Finance experts know one thing, that risk and return are positively linearly related via a covariance with something that conveniently hasn’t been identified. They are wrong.
● Energy for Future Presidents: The Science Behind the Headlines
By Richard A. Muller
Summary via publisher, W.W. Norton
The author of Physics for Future Presidents returns to educate all of us on the most crucial conundrum facing the nation: energy. The near-meltdown of Fukushima, the upheavals in the Middle East, the BP oil rig explosion, and the looming reality of global warming have reminded the president and all U.S. citizens that nothing has more impact on our lives than the supply of and demand for energy. Its procurement dominates our economy and foreign policy more than any other factor. But the “energy question” is more confusing, contentious, and complicated than ever before. We need to know if nuclear power will ever really be safe. We need to know if solar and wind power will ever really be viable. And we desperately need to know if the natural gas deposits in Pennsylvania are a windfall of historic proportions or a false hope that will create more problems than solutions. Richard A. Muller provides all the answers in this must-read guide to our energy priorities now and in the coming years.

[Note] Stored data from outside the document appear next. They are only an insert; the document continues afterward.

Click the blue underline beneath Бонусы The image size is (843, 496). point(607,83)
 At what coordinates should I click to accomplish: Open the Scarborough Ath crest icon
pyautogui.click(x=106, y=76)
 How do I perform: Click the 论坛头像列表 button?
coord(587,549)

● The Undercover Economist, Revised and Updated Edition: Exposing Why the Rich Are Rich, the Poor Are Poor – and Why You Can Never Buy a Decent Used Car!
By Tim Harford
Summary via publisher, Oxford University Press
With over one million copies sold, The Undercover Economist has been hailed worldwide as a fantastic guide to the fundamental principles of economics. An economist’s version of The Way Things Work, this engaging volume is part Economics 101 and part expose of the economic principles lurking behind daily events, explaining everything from traffic jams to high coffee prices. This revised edition, newly updated to consider the banking crisis and economic turbulence of the last four years, is essential for anyone who has wondered why the gap between rich and poor nations is so great, or why they can’t seem to find a decent second-hand car, or how to outwit Starbucks. Senior columnist for the Financial Times Tim Harford brings his experience and insight to bear as he ranges from Africa, Asia, Europe, and the United States to reveal how supermarkets, airlines, and coffee chains–to name just a few–are vacuuming money from our wallets.

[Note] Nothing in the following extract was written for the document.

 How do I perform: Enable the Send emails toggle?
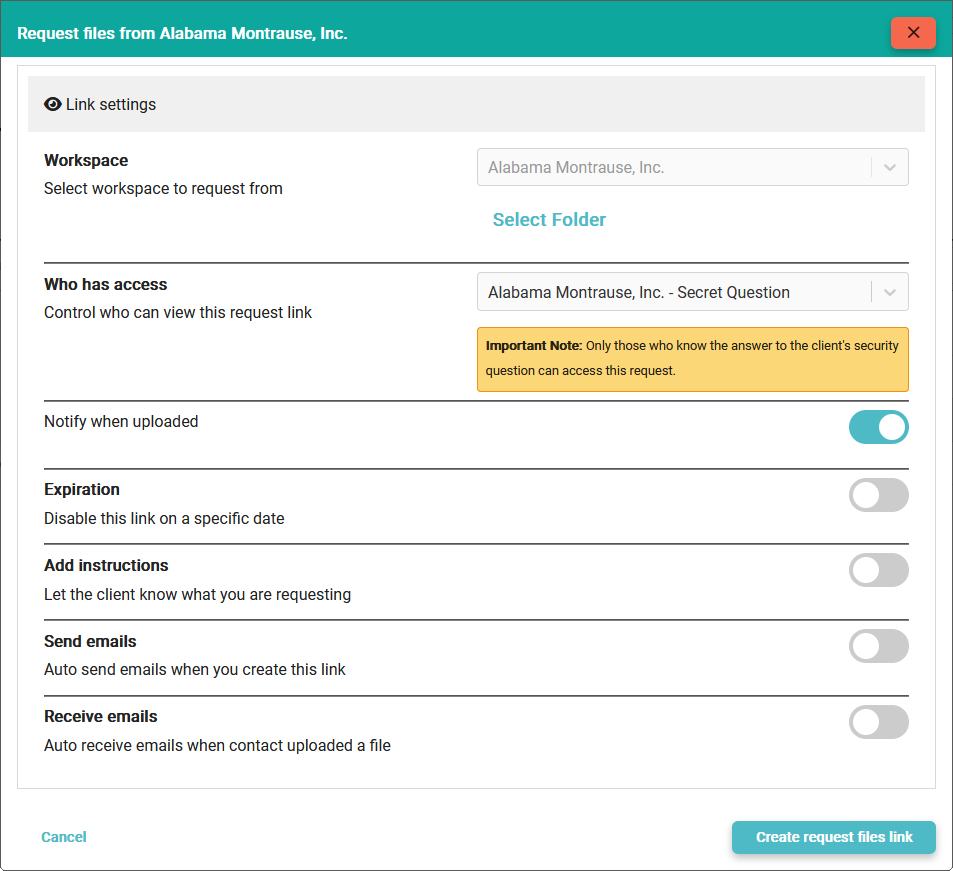[878, 647]
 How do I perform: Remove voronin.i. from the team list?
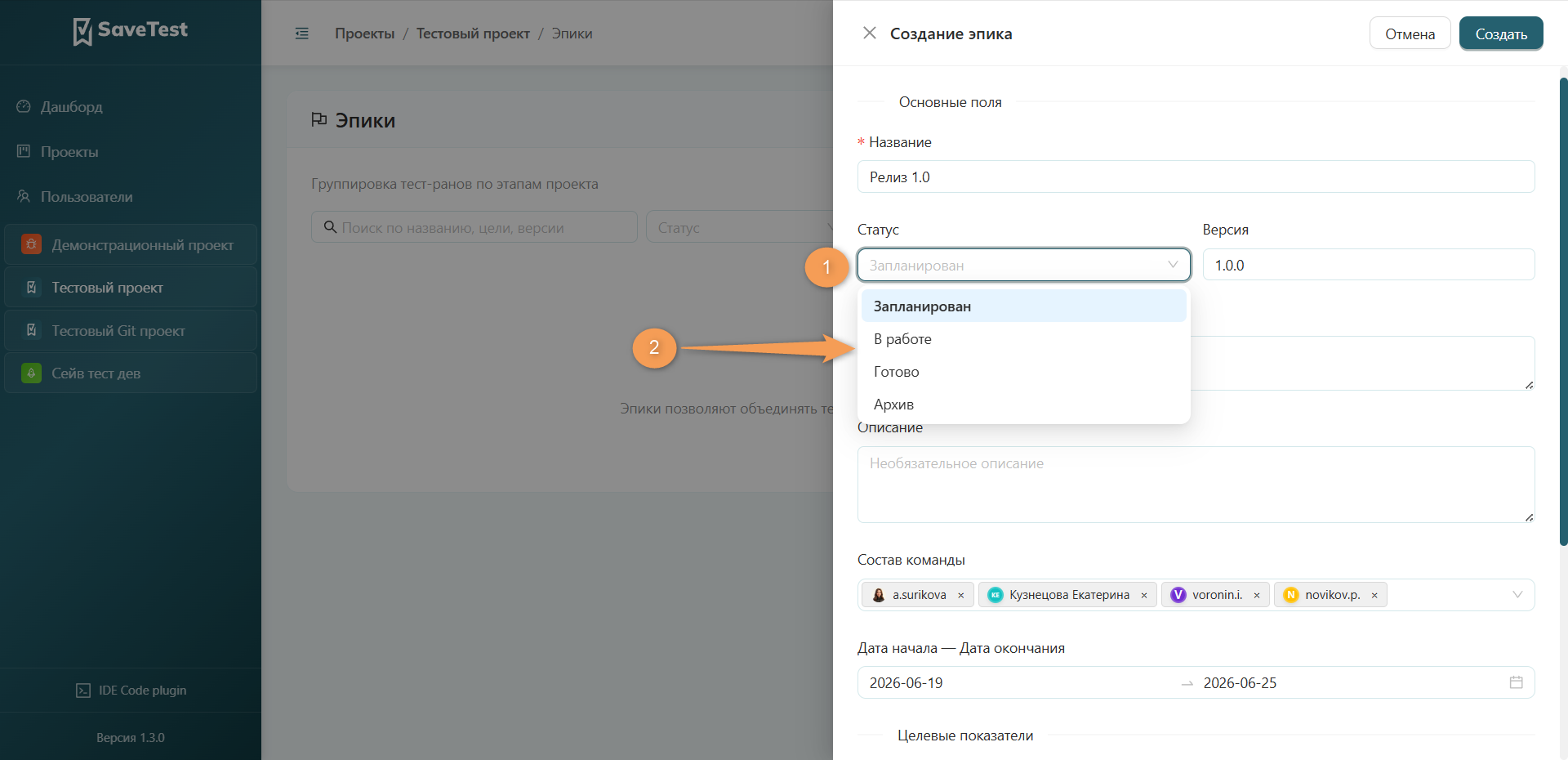(1257, 595)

● Brazil Is the New America: How Brazil Offers Upward Mobility in a Collapsing World
By James Dale Davidson
Summary via publisher, Wiley
Davidson points out that with a population just two-thirds the size of that of the U.S., Brazil has created over 15 million jobs in the past eight years, while the U.S. lost jobs. Combining energy independence and vast natural resources, including 60 percent of the world’s unused arable land, and 25 percent of its fresh water, Brazil is the first tropical superpower, offering a whole new frontier for growth. Add in a young population, a relatively underleveraged consumer economy, and a per capita GDP that has more than doubled in the last decade, and you have a recipe for investment success.
● Freedom Manifesto: Why Free Markets Are Moral and Big Government Isn’t
By Steve Forbes and Elizabeth Ames
Video interview with Forbes via C-SPAN
Steve Forbes talked about his book, Freedom Manifesto: Why Free Markets Are Moral and Big Government Isn’t, a follow-up to his book, How Capitalism Will Save Us. He was interviewed while attending FreedomFest, which was held July 11-14, 2012, in Bally’s Las Vegas Hotel and Casino.
● Financial Statistics and Mathematical Finance: Methods, Models and Applications
By Ansgar Steland
Summary via publisher, Wiley
Mathematical finance has grown into a huge area of research which requires a lot of care and a large number of sophisticated mathematical tools. Mathematically rigorous and yet accessible to advanced level practitioners and mathematicians alike, it considers various aspects of the application of statistical methods in finance and illustrates some of the many ways that statistical tools are used in financial applications.